Genome wide analysis of NAC gene family ‘sequences’ in sugarcane and its comparative phylogenetic relationship with rice, sorghum, maize and Arabidopsis for prediction of stress associated NAC genes

Highlights

• Phylogenetic tree of NAC genes of sugarcane and its close relatives revealed distinct clades with orthologs and paralogs.

• Thirty paralogous ScNAC genes and 33 orthologous NAC genes between sugarcane and sorghum were identified.

• Identified stress associated sugarcane NAC: ScNAC34, ScNAC38, ScNAC40, ScNAC57, ScNAC63, ScNAC68, ScNAC83, ScNAC85 and ScNAC89.

• Stress associated ScNAC genes and their ortholog members are clustered together in the phylogenetic tree.

Abstract

A total of 85 NAC genes of sugarcane (ScNAC) were retrieved from GRASSIUS (grass regulatory information server). An overview of this gene family is presented including conserved domains, phylogenies, comparative analysis of NAC genes of sugarcane with its closest relative sorghum and with other monocot species. Among the Poaceae family, the NAC genes from sugarcane showed high sequence identity with most of the NAC genes of Sorghum bicolor. A highly conserved two proline residues, a glycine, phenyl alanine and leucine residues are present in N-terminal domain. Conserved amino acid residues and phylogeny helps us to classify the ScNAC gene family into two major groups (Group I and II) and five subgroups (A–E). The analysis of phylogenetic tree of NAC protein sequences of sugarcane with sorghum, rice, maize and Arabidopsis reveals distinct clades with several orthologs and paralogs. A total of 30 pairs of paralogous NAC genes were identified in sugarcane. Based on the orthology, putative stress associated NAC genes were predicted in sugarcane. These stress associated NAC genes of sugarcane and their orthologs from other species were clustered in the phylogenetic tree and shared common motifs, revealing the possibility of functional similarities within this subgroup.

Introduction

NAC gene family is one of the largest and most important transcription factors in plants. The term NAC has been derived from three genes sharing common domain (Nac domain). These genes are; NAM (No apical meristem), ATAF 1/2 (Arabidopsis transcription activator factor 1/2) and CUC2 (cup shaped cotyledon) (Souer et al., 1996).
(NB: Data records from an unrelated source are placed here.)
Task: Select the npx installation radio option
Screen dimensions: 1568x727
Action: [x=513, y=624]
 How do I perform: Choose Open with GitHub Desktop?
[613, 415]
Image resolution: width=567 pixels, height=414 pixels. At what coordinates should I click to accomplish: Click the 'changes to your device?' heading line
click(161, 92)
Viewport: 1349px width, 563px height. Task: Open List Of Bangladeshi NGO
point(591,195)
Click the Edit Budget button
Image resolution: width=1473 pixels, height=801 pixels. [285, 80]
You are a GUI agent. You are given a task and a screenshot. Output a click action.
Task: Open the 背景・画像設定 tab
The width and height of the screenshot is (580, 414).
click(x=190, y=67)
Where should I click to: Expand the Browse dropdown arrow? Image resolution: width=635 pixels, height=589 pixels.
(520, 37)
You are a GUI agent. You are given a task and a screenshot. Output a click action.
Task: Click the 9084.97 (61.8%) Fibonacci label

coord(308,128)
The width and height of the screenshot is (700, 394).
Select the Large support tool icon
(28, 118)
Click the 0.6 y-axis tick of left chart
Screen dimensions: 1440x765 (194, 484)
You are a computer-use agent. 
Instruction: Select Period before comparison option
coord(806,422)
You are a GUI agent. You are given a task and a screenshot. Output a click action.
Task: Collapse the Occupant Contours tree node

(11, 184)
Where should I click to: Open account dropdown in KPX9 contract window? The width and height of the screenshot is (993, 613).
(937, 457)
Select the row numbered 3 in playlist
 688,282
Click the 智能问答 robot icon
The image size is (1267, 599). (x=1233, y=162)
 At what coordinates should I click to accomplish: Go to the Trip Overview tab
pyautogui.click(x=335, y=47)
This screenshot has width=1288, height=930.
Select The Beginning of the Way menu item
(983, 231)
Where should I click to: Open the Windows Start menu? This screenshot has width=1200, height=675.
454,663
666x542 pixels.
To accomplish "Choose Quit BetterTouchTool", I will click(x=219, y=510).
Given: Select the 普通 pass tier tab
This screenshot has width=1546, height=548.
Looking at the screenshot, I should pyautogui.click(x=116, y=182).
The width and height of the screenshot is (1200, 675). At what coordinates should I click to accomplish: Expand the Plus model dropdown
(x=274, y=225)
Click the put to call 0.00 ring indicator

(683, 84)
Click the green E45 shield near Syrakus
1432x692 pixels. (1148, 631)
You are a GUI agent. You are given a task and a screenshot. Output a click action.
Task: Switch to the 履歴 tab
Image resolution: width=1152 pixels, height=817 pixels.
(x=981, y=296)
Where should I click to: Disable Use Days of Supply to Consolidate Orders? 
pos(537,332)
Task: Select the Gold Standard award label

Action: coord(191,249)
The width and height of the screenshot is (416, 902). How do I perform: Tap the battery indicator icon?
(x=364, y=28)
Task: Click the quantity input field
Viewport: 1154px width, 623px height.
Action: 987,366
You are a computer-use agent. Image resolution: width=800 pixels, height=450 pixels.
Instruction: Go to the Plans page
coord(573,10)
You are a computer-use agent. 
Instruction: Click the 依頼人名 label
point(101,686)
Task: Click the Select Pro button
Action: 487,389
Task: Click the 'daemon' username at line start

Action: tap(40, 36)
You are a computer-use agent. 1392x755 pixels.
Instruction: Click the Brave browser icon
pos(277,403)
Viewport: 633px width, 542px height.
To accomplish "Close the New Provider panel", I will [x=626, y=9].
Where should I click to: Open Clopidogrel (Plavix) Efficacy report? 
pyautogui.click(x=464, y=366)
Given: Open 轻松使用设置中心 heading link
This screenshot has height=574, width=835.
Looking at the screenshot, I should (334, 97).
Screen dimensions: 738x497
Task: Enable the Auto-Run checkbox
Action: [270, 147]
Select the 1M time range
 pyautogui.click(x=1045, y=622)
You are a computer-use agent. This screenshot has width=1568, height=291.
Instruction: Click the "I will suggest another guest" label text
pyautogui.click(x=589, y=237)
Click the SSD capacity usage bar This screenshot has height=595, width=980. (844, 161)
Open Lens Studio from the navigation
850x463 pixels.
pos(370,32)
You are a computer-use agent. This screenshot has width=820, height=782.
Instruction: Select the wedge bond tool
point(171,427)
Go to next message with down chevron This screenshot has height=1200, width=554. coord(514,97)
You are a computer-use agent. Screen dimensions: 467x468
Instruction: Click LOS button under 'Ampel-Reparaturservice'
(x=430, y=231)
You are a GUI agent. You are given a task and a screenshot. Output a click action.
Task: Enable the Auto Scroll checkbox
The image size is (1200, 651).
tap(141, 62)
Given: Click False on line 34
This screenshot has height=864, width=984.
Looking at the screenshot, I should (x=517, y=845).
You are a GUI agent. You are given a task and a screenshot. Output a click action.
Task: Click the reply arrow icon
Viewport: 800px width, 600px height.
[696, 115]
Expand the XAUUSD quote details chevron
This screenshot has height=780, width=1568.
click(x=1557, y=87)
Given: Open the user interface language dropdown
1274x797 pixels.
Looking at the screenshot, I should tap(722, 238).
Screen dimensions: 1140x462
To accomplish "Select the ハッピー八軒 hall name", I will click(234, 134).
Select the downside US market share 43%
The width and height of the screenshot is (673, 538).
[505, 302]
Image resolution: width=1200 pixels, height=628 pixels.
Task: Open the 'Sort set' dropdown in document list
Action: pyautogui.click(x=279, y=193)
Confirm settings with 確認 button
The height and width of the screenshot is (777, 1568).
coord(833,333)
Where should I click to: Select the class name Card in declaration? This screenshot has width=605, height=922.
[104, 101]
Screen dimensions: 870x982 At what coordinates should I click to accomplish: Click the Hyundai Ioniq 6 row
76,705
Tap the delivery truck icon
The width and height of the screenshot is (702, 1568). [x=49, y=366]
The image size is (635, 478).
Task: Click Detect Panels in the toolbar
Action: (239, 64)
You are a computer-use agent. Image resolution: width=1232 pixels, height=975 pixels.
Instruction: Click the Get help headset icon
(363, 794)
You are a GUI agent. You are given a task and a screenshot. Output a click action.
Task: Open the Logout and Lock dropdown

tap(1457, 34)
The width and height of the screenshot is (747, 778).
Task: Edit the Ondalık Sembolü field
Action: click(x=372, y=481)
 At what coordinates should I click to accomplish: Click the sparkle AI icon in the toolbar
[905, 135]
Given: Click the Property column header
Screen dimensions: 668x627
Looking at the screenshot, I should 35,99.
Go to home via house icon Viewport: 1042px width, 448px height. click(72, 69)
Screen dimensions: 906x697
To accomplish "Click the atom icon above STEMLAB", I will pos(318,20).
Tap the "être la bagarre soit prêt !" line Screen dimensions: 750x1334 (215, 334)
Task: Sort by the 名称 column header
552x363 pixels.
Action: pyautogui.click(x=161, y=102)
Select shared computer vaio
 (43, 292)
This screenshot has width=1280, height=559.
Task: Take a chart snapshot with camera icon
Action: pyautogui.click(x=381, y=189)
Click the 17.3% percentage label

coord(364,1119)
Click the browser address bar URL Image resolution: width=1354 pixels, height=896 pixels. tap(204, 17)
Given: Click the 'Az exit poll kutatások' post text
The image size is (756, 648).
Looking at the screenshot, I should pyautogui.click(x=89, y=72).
NAC transcription factors have been implicated in plant growth and development, including flowering (Kim et al., 2007, Sablowski and Meyerowitz, 1998), cell division (Kim et al., 2006), lateral root development (Xie et al., 2000), leaf senescence (Guo and Gan, 2006, Yang et al., 2011, Podzimska-Sroka et al., 2015), secondary cell wall biosynthesis (Zhong et al., 2007), response to pathogen infection (Xie et al., 1999, Saga et al., 2012) and adaption to the abiotic stress (Puranik et al., 2012, Wu et al., 2012; Nakashima et al., 2007; Tran et al., 2004; Shahnejat-Bushehri et al., 2012). Based on their response to abiotic stimuli, a set of NAC genes have been designated as Stress associated NAC (SNACs). These genes were used to develop transgenic plants. A transgenic rice with SNAC1 (ONAC045), OsNAC5 and OsNAC6 genes showed improved tolerance to drought and salt stresses (Hu et al., 2006, Zheng et al., 2009, Song et al., 2011); OsNAC10 and ONAC022 over-expressing rice plants showed improved drought tolerance (Jeong et al., 2010, Hong et al., 2016); NAC gene from finger millet (EcNAC1) conferred abiotic stress tolerance in tobacco (Ramegowda et al., 2012).

Considering their significance in plant growth and development, whole genome search was done to identify NAC genes in many plants like Arabidopsis (117 NAC genes), rice (151), grape (79), citrus (26), poplar (163) soybean and tobacco (152), foxtail millet (147) and cotton (145) (Rushton et al., 2008; Hu et al., 2010, Nuruzzaman et al., 2010, Puranik et al., 2013, Shang et al., 2013). Even though we have extensive literature on NAC genes in many crops, surprisingly there are no reports on NAC genes of sugarcane crop. In this report, we present the results of phylogenetic characterization of sugarcane NAC genes, their conserved motifs, comparative analysis of NAC genes from sugarcane and its closest relatives. Furthermore, in this manuscript we emphasize on NAC genes that are implicated in plant abiotic stresses.